REQUIRED WORK =>
Each line below that includes the word "screenshot" is to be reported.

[Pixel coordinate grounding data]
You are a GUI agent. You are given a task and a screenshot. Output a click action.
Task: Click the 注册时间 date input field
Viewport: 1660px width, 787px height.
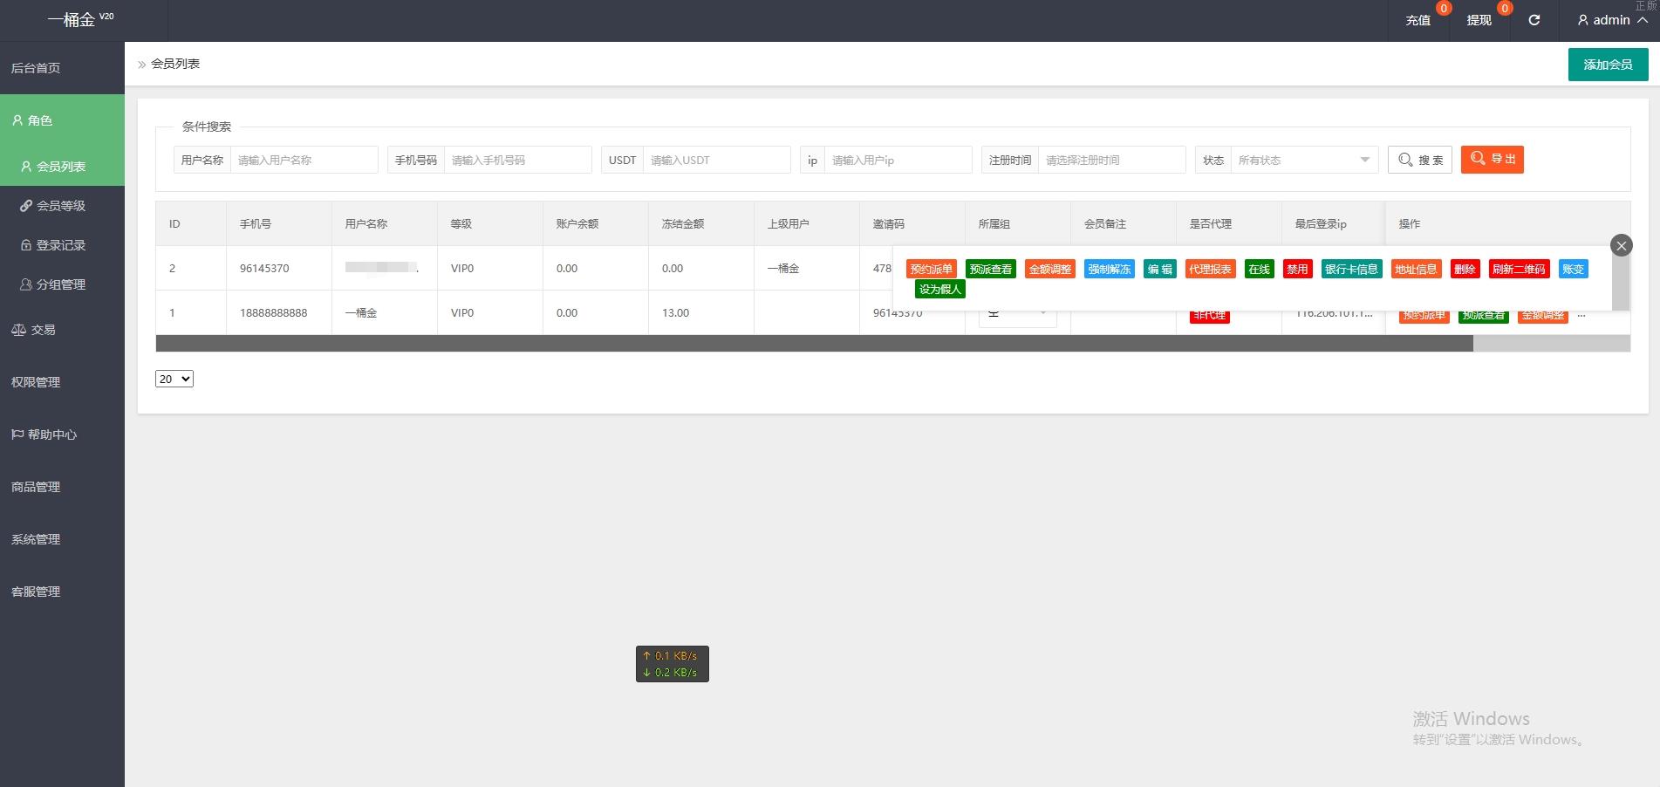(x=1110, y=160)
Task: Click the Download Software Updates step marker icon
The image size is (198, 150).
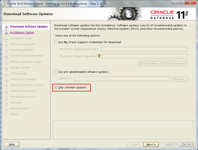Action: click(6, 27)
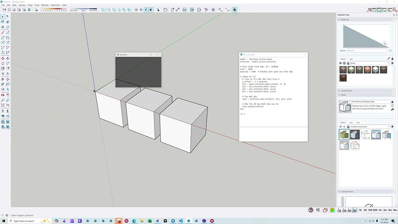Enable the 100 scale preset in the status bar
398x224 pixels.
point(370,210)
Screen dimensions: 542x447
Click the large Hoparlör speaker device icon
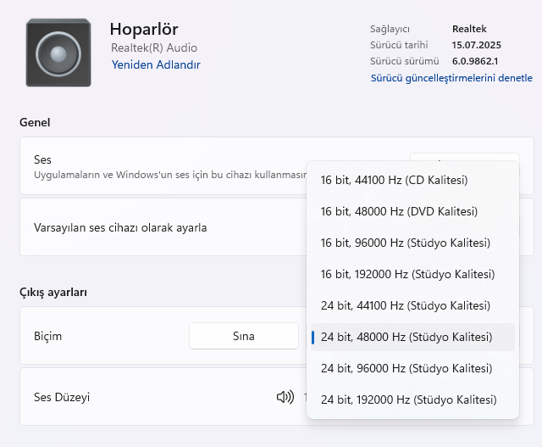pyautogui.click(x=58, y=53)
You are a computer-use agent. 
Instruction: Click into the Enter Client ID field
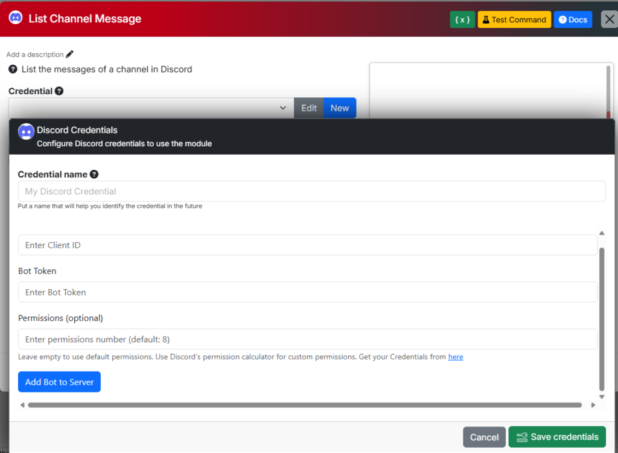point(308,245)
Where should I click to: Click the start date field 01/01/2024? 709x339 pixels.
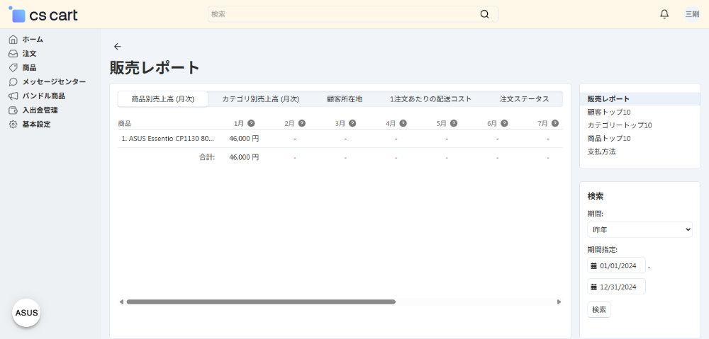[x=617, y=266]
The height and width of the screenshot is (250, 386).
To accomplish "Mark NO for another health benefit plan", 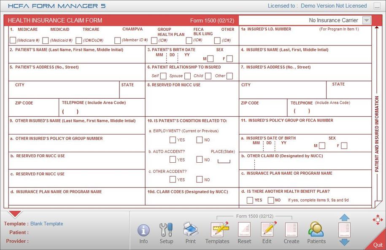I will [x=270, y=200].
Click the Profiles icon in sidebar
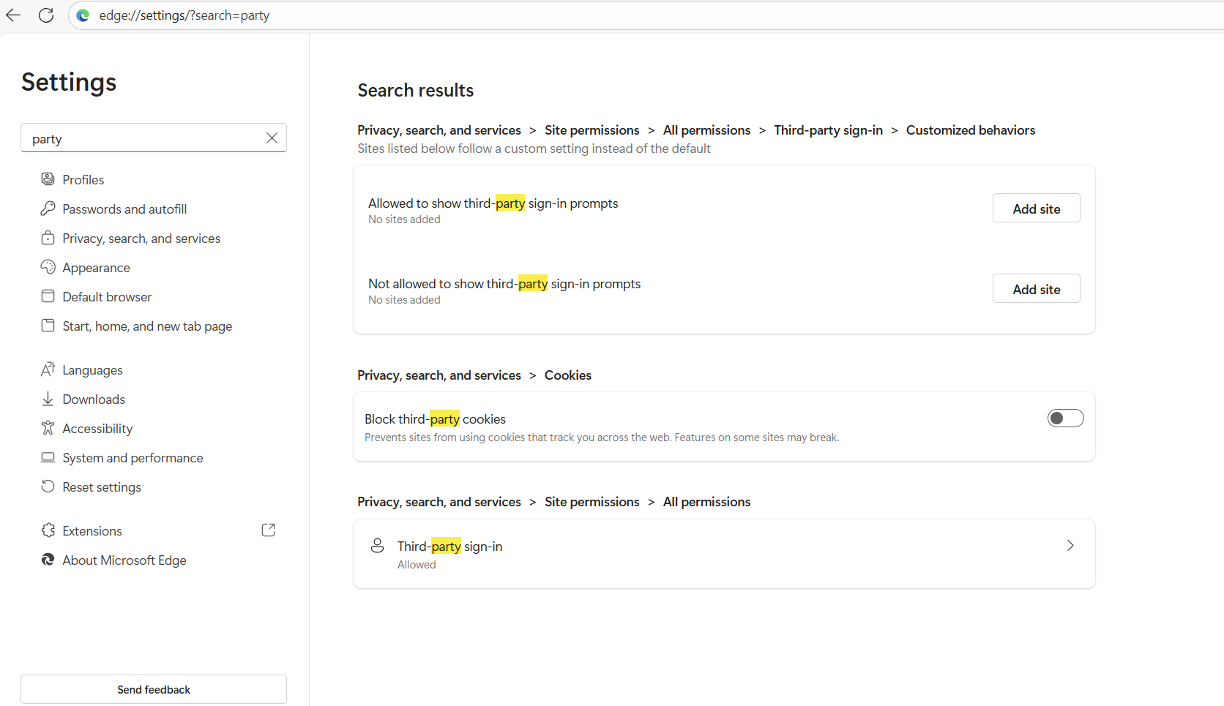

SOLUTION BELOW =>
You are a GUI agent. You are given a task and a screenshot. Output a click action.
The height and width of the screenshot is (250, 386).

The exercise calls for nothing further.